As usual, well worth the read. Here's a slice:
One of the most surreal experiences of my life — even apart from having a ruptured appendix and emergency surgery in a Gaddafi-government clinic — was a spring assignment in Libya to lecture on the Roman ruins there (which are quite impressive, since the neglect and ensuing 40 years of sand have, in counterintuitive fashion, been a protective cocoon from Gaddafi’s far greater ravages).
It was like no other country I have ever visited: wet garbage and sewage in the streets; an oil-exporter with massive pot-holes and no asphalt to fix them; almost every room, office, or hallway in Tripoli with peeling paint, exposed wiring, and something broken; the airport a disaster; almost every human action a possible violation of some government statute.
And, of course, Gaddafi’s picture was everywhere — sometimes as the protector of Islam, sometimes a sort of new-age Stalin, sometimes as the spiritual leader of black Africa, always presented with a nauseating green backdrop. In fact, books, shirts, even simple packaging was green. Citizens were terrified and talked in whispers, often relating some of the strangest rumors imaginable: past calls to burn all violins, past calls for every citizen to raise chickens, past calls for bonuses for marrying black African nationals. I arrived the day Lionel Ritchie was playing a 20th-anniversary anti-American concert commemorating Gaddafi’s heroic resistance to the Reagan bombing.
In sum, Gaddafi seems to have managed to destroy almost everything he touched: infrastructure, normal human interaction, the energy industry, the media — every aspect of life bore his destructive handprint.
So what does his apparent departure portend? Some random thoughts:
1) This is the first totalitarian, collectivist terror state to topple in this period of Middle Eastern unrest, which raises the question of whether others (e.g., Syria, Iran) might also face the same fate as Tunisia and Egypt, despite their willingness to shoot and kill indiscriminately and ban the international press.

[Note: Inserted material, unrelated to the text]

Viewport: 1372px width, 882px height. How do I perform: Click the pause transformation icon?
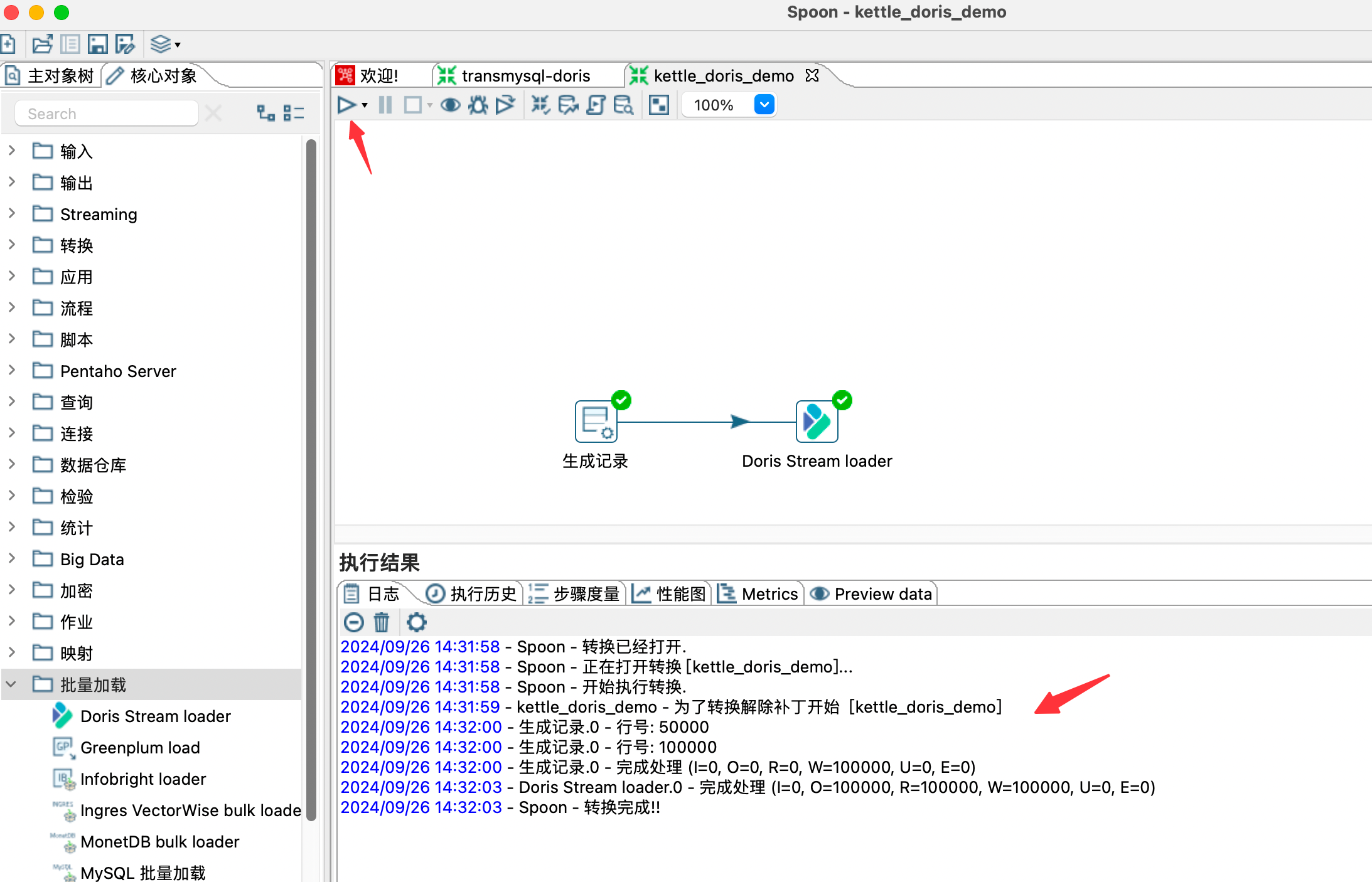pyautogui.click(x=385, y=105)
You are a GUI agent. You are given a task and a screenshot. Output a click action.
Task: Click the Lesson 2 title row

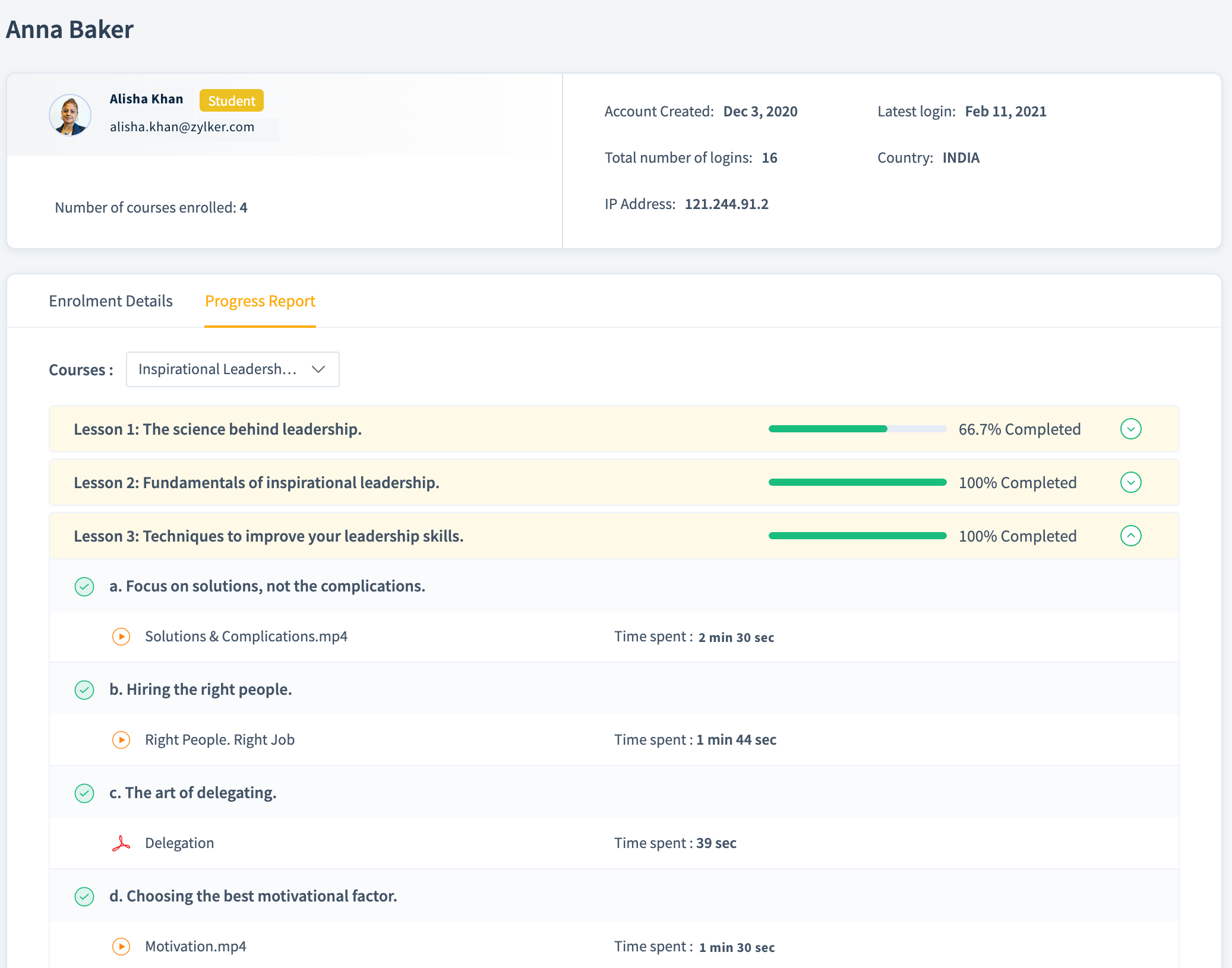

2) Gaddafi hated the United States. Anti-American propaganda was spoon-fed to the population hourly (I remember watching the evenings newsreels’ ad nauseam depictions of U.S. “crimes” in Iraq). We are disliked by some countries’ protesters for cozying up to Saudi, Tunisian, Egyptian, and Pakistani authoritarians; does it necessarily follow that we will be liked by the opponents of anti-American authoritarians? Does anti-anti-Americanism translate into pro-Americanism?
I doubt it. In 2006, I heard constantly from my minders and others that Gaddafi was installed through some sort of U.S./Zionist plot to impoverish Libya. In general, if the Middle East becomes more ‘democratic’ (as in plebiscites without constitutions), we should brace, at least in the beginning, for a grassroots outpouring of anti-Western, anti-American, and anti-Semitic venom, given what we have seen in various polls of popular opinion.